Hope everyone’s Saturday is going well, I’m going to spend some of mine talking to you about fecal contamination of the water supply. Yeah, that’s right, I live on THE EDGE. Of what, I have no clue. OK, so besides not being a terribly exciting topic, fecal contamination is not exactly a pleasant thing to consider. But some people must do this for a living or you would be gripped with cholera and/or typhoid. The fine people involved in water treatment have some pretty spiffy tricks up their sleeves to save our tap water and environment from raw sewage. Bacteria in raw sewage is the chief concern, specifically coliforms. Coliforms are gram-negative (has an outer membrane covering a thin cell wall, the name refers to a specific test for this feature), facultative anaerobes (can live with or without oxygen) that ferment lactose into acid and gas and that do not form an endospore (protective spore in presence of extreme conditions). They are also rod shaped and are a strong indicator of fecal contamination in water. Dangerous coliforms are many, but you only need to test for one to confirm contamination: E. coli. E. coli is naturally present in the large intestine (which I said in a previous post if y’all were paying attention) and will be much more obvious than say, the bacteria responsible for cholera and typhoid infections. Those bacteria are often outnumbered in water samples so testing only for E. coli saves a lot of time and hassle. Otherwise, those fine people in water treatment would be cranky from testing for every. Single. Effing. Bacteria.
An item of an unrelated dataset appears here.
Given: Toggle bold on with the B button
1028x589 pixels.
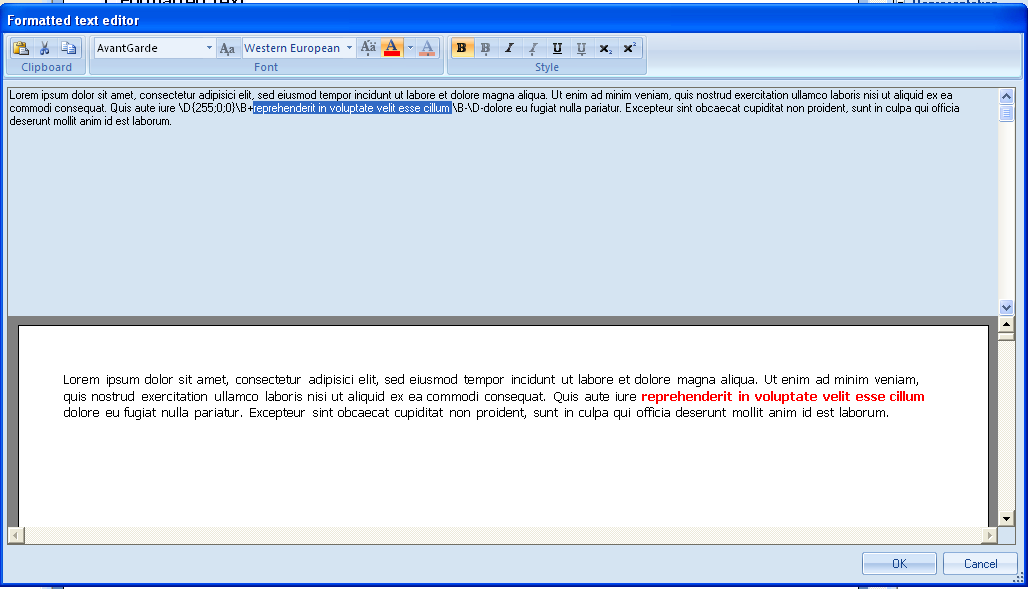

Testing for E. coli is surprisingly simple. I mean, you could mess up the test set-up, but interpreting the results does not require a calculator and star charts. The first test, called the presumptive test, indicates possible contamination. You dip a small sample of water into a lactose broth with a specialized tube, (really it’s a tiny, narrow, upside-down cup) incubate it and see if any gas collects in the tube. If so, whatever bacteria you grew in the broth ferments lactose into acid and gas, so you presume that a coliform is present. Like you presume the one British guy in the middle of Africa and far from anything is Dr. Livingstone. Anyway, next is the confirmed test where you inoculate (treat) a special agar plate (a Levine EMB or endo plate) with your gas-producing sample (cause you would’ve used multiple samples in multiple tubes of lactose broth, you are only using whatever tested positive for this step). Levine EMB agar and Endo agar cause samples with coliforms to grow in colonies of a particular color. Because at this stage you want to separate coliforms from non-coliforms, you streak the plate in such a way that different bacteria will grow separately (this part is tricky, I won’t explain it here cause it’s boring and hard to visualize, but trust me that there is a way). This step is the confirmed step, and if your colonies grow in the coliform positive style, you can move on to the completed test. Finally, the completed test consists of taking a sample of one of the coliform-only colonies and inoculating another lactose broth and a nutrient agar (it’s just got extra stuff in it). The lactose broth should test positive for gas again if it is E. coli and the sample grown on the agar will be stain to confirm that it is gram-negative. Results could still indicate bacteria that did not migrate from your gut, but these three tests narrow the field considerably. OK, so then there’s one more test, but the IMViC just differentiates between E. coli and E. aerogenes, so you cannot skip any earlier test to get the same results. It just don’t work that way.
I hope now fecal contamination has become more interesting. If not, well…I don’t blame you. It’s a shitty topic.
Source
Brown, Alfred E. 2009. Benson’s Microbiological Applications: Laboratory Manual in General Microbiology. McGraw Hill, New York.